— start EXERCISE MATERIAL —

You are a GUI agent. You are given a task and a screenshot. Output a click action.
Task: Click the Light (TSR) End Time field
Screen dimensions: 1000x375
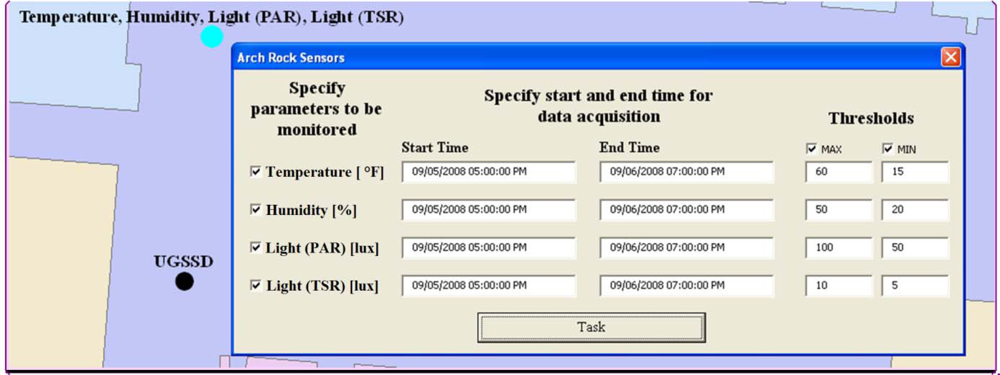coord(686,286)
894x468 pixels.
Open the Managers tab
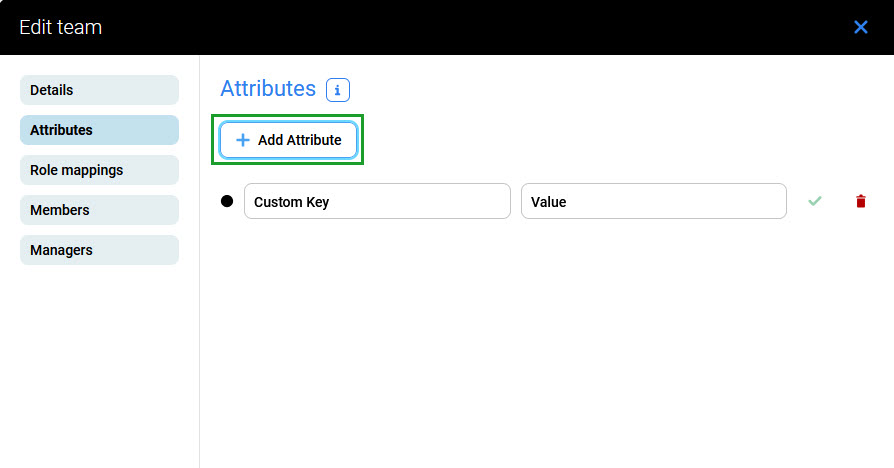click(x=99, y=250)
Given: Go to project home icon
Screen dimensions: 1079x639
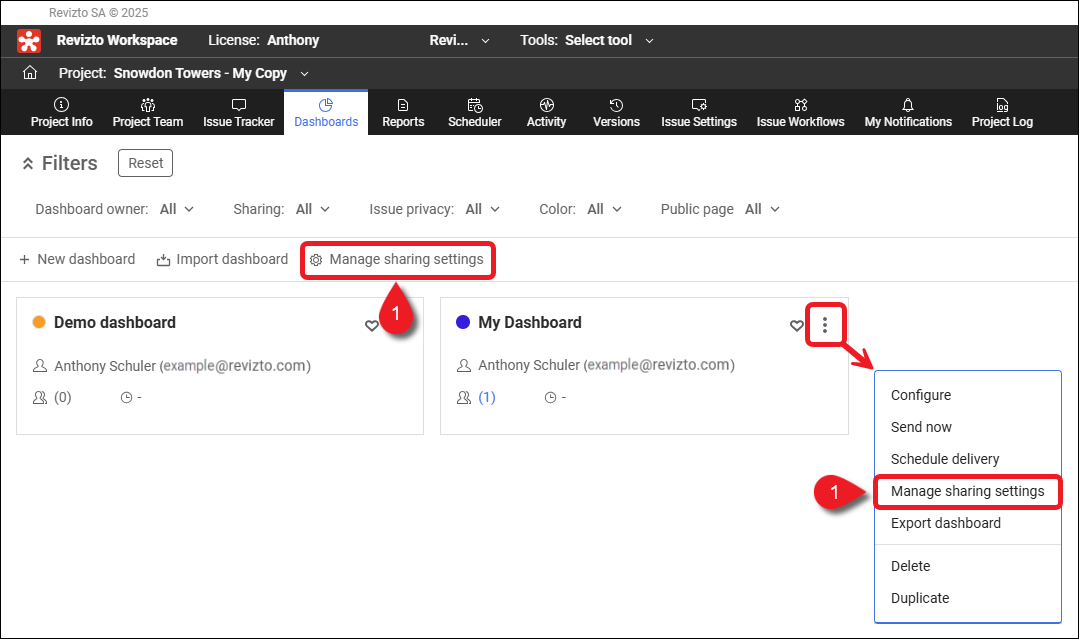Looking at the screenshot, I should 30,73.
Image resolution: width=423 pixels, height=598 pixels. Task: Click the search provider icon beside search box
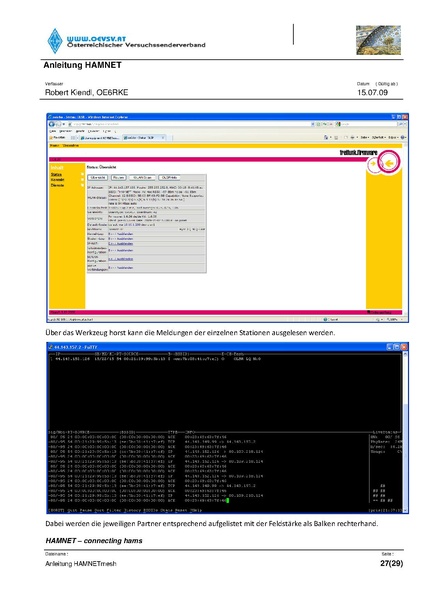coord(338,124)
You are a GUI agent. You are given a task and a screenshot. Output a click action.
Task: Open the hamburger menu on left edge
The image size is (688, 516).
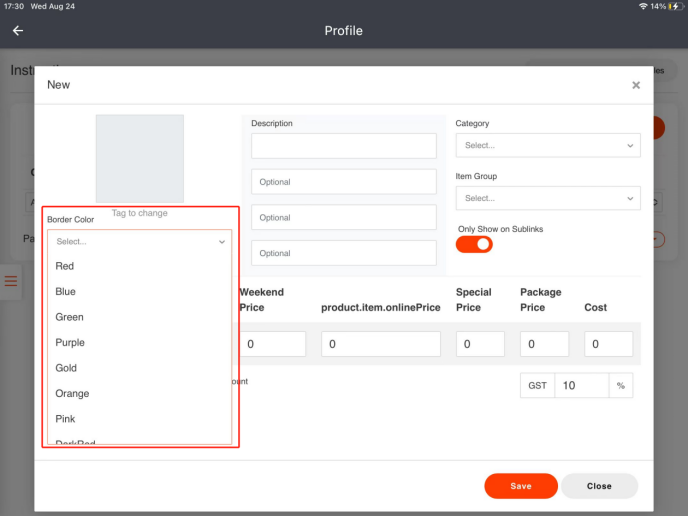pos(11,282)
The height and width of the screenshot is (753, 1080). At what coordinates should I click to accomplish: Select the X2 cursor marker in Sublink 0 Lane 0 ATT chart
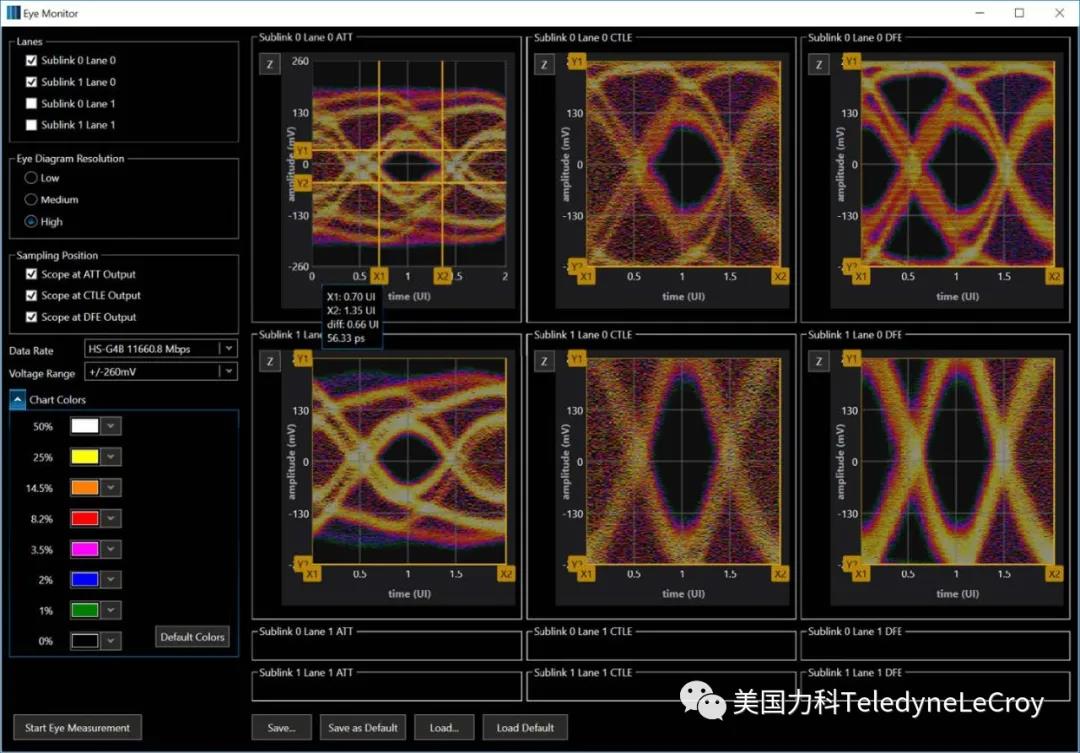442,276
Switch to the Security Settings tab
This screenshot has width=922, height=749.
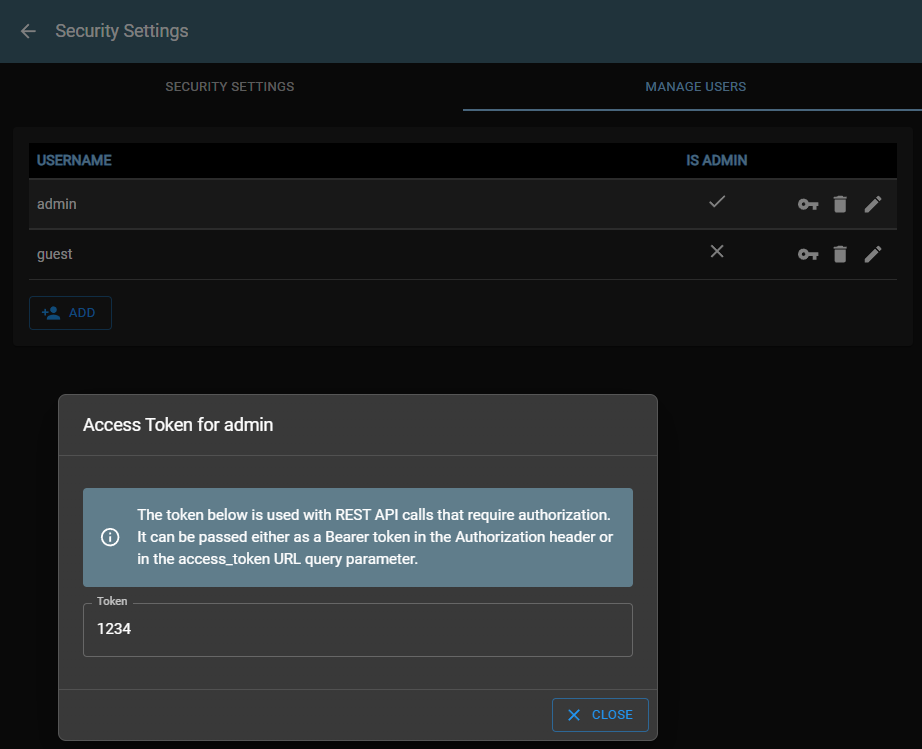[230, 87]
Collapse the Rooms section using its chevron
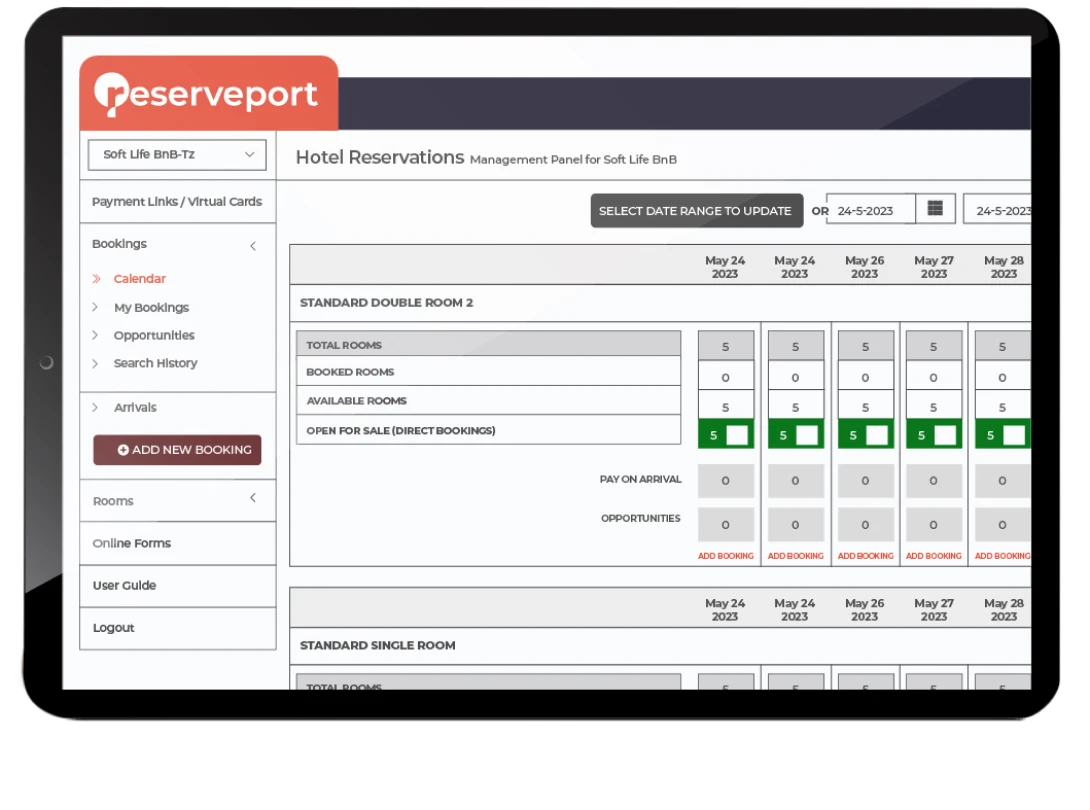 [253, 500]
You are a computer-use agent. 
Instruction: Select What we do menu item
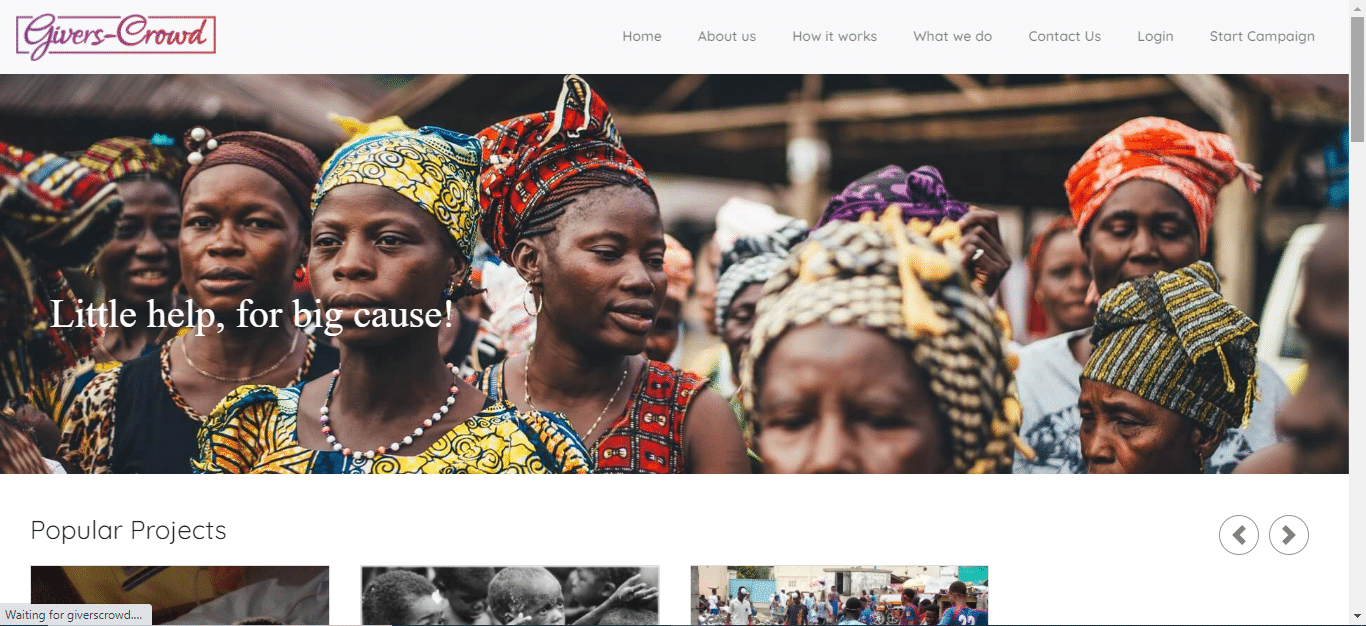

— end EXERCISE MATERIAL —

| EXERCISE PROMPT |
Which lines of the records above contain the word "dimensions"? Copy each of them in full.

| RIGHT ANSWER |
Screen dimensions: 1000x375
Screen dimensions: 1079x639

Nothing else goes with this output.